Depuis 40 ans, il n’a pas manqué une campagne. Et passé des nuits à éplucher professions de foi ou bulletins de vote. « Pour le premier septennat de Mitterrand, lors de la campagne, j’avais passé 5 heures avec Pierre Bérégovoy [directeur de campagne de François Mitterand puis Premier ministre] à débattre sur la place d’une virgule ! Il m’avait fait chier », bougonne-t-il faussement. À propos de Jospin :
« C’était un mec extraordinaire, mais psychorigide. En 2002, il nous a manqué 170.000 voix [pour passer au 2nd tour, ndlr]. Après la campagne, avec Vaillant, on faisait l’inventaire de toutes celles qu’on avait perdues. »
Et de Ségolène Royal :
« Je savais qu’elle perdrait en 2007. Je sentais pas mal de dérives dans la campagne. »
« En 2012, j’ai veillé à ce qu’Hollande le choisisse », se souvient Daniel Vaillant. « À En Marche, on l’a soumis à un processus d’appel d’offres », raconte un intime de la campagne d’Emmanuel Macron :
« Ça ne lui a pas trop plu, je crois qu’il préfère discuter de contrats autour d’une bonne table que de remplir des tableurs Excel. »
À propos d’Emmanuel Macron, d’ailleurs, on l’interroge, lui qui a toujours sa carte au PS :
« – Est-ce qu’il est socialiste ?
– Non, mais il l’a été
– Qu’est-ce qui vous plaît chez lui ?
– Il a la France au cœur. Le patriotisme, ce n’est pas un gros mot. »

Données>
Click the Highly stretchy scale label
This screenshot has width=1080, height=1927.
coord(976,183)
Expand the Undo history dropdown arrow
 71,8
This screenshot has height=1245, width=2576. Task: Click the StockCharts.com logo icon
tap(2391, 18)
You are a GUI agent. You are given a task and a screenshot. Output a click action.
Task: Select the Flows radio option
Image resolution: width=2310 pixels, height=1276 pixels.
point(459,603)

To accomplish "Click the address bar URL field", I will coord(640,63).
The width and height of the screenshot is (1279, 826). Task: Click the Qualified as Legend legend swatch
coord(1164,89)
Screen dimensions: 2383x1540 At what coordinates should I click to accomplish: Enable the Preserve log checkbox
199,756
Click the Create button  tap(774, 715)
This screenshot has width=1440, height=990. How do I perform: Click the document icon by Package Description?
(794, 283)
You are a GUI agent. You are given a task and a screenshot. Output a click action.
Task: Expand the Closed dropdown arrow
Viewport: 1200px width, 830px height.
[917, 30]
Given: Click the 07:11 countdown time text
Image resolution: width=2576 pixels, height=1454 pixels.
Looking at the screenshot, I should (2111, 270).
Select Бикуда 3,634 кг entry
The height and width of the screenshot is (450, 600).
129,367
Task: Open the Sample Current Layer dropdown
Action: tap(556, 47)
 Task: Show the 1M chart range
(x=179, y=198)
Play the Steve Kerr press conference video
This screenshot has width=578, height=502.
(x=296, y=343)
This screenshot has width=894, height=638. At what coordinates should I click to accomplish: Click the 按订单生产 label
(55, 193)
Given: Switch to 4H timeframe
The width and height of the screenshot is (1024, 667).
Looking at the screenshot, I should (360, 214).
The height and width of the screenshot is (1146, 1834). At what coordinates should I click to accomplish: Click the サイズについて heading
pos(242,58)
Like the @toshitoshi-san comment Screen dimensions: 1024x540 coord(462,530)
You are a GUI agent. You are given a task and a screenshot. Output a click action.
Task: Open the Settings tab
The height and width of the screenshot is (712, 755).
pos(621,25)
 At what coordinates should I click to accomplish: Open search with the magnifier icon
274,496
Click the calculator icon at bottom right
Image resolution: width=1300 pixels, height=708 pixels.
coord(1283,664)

Consigne>
Recopiez le passage du texte à lire qui va de « Et de Ségolène » jusqu'à « plaît chez lui ? » inclus.

Bonne réponse>
Et de Ségolène Royal :
« Je savais qu’elle perdrait en 2007. Je sentais pas mal de dérives dans la campagne. »
« En 2012, j’ai veillé à ce qu’Hollande le choisisse », se souvient Daniel Vaillant. « À En Marche, on l’a soumis à un processus d’appel d’offres », raconte un intime de la campagne d’Emmanuel Macron :
« Ça ne lui a pas trop plu, je crois qu’il préfère discuter de contrats autour d’une bonne table que de remplir des tableurs Excel. »
À propos d’Emmanuel Macron, d’ailleurs, on l’interroge, lui qui a toujours sa carte au PS :
« – Est-ce qu’il est socialiste ?
– Non, mais il l’a été
– Qu’est-ce qui vous plaît chez lui ?